Entries taken from a collection
————

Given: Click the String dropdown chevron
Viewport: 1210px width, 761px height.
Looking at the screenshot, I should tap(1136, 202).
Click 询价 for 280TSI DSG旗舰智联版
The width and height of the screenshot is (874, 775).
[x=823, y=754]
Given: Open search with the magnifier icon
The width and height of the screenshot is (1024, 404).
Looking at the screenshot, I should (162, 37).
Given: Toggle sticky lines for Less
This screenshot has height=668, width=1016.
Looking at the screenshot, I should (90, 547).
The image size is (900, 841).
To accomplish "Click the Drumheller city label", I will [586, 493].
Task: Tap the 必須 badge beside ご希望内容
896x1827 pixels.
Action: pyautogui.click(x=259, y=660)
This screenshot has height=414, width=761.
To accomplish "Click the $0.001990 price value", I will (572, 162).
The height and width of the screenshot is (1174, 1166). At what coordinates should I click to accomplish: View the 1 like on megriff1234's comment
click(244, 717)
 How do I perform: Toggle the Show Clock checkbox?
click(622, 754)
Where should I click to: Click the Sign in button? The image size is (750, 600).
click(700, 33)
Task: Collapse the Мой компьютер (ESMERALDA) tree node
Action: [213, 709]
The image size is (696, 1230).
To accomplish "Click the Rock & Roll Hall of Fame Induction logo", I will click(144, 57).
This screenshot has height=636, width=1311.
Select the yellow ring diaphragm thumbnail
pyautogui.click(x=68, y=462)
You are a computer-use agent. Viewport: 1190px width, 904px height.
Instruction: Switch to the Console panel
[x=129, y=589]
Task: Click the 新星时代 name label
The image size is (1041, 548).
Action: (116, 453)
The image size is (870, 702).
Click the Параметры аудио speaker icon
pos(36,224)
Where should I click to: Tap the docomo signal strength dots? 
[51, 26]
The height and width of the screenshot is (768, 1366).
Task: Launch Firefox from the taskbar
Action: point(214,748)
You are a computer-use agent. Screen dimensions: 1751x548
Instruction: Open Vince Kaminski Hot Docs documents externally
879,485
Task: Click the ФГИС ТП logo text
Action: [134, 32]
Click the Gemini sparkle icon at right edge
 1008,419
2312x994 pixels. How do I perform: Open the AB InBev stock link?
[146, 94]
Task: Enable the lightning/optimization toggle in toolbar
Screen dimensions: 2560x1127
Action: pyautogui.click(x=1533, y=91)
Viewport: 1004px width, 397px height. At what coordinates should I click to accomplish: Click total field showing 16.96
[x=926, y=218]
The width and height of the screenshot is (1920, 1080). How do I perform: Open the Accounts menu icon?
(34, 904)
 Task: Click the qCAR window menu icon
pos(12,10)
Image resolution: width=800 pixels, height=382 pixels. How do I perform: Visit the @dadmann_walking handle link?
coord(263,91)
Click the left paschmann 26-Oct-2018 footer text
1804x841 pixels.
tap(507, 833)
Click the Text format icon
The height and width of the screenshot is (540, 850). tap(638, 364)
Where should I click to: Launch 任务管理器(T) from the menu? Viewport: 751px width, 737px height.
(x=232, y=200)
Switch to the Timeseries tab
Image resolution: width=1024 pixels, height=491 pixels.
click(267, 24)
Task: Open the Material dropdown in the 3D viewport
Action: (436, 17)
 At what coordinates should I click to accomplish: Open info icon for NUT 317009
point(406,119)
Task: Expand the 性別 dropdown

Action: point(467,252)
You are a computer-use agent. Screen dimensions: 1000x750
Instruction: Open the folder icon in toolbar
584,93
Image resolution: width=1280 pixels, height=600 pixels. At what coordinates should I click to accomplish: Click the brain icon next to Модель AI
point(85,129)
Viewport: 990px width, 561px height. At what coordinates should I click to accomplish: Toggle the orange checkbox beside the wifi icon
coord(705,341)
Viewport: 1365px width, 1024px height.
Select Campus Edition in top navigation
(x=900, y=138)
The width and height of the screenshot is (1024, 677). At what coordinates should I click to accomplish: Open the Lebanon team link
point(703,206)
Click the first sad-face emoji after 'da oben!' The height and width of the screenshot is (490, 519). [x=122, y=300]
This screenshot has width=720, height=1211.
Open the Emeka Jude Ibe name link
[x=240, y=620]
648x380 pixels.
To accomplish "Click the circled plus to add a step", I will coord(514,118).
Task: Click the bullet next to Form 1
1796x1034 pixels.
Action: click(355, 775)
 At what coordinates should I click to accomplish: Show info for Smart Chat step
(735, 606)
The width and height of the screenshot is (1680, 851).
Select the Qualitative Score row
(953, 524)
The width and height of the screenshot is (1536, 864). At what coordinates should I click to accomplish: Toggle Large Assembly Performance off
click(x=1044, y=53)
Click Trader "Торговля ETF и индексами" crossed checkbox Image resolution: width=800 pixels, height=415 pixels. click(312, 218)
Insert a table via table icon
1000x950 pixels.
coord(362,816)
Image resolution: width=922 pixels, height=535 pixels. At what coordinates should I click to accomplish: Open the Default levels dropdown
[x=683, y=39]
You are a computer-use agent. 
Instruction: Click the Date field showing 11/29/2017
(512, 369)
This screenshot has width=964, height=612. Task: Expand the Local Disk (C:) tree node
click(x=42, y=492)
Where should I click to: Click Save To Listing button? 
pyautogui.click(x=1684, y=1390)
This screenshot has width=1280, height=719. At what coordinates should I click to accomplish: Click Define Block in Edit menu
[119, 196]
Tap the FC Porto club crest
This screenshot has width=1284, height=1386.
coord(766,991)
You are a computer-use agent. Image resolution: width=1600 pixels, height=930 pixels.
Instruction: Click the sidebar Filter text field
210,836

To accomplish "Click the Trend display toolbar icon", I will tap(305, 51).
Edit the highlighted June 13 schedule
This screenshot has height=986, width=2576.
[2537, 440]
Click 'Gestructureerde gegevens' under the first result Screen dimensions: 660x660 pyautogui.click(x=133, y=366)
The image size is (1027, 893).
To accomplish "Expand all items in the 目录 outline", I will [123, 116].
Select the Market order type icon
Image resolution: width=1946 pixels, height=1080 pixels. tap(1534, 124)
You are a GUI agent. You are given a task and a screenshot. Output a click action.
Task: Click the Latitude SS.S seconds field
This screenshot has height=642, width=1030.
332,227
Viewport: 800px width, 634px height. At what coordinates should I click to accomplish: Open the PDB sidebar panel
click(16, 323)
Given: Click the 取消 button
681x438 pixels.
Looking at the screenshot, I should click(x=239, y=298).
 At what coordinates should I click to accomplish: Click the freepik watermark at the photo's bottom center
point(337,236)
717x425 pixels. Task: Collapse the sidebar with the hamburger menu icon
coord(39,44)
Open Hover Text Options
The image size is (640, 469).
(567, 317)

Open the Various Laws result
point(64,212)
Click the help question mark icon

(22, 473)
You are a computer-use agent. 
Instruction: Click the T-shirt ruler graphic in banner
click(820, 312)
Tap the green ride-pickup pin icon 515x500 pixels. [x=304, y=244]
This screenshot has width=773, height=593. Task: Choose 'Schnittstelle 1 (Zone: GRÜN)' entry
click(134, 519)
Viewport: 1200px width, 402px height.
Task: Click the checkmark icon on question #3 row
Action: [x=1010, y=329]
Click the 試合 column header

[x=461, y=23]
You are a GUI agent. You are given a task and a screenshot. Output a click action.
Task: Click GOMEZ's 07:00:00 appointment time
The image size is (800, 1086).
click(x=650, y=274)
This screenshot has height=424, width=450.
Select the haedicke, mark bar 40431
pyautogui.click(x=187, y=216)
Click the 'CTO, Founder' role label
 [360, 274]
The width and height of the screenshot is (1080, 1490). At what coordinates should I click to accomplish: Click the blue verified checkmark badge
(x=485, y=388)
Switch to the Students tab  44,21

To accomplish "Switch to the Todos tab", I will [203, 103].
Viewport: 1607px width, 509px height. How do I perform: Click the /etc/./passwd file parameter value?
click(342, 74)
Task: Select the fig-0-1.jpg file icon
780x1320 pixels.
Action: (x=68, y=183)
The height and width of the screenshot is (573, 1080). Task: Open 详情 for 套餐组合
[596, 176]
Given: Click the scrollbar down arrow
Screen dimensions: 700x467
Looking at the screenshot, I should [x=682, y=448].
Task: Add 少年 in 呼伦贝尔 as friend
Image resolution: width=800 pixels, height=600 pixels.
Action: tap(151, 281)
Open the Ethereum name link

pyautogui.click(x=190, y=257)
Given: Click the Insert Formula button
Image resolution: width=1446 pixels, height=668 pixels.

————

Lines in the data that include the word "first" should all be copied.

Click the first sad-face emoji after 'da oben!' The height and width of the screenshot is (490, 519). [x=122, y=300]
Click 'Gestructureerde gegevens' under the first result Screen dimensions: 660x660 pyautogui.click(x=133, y=366)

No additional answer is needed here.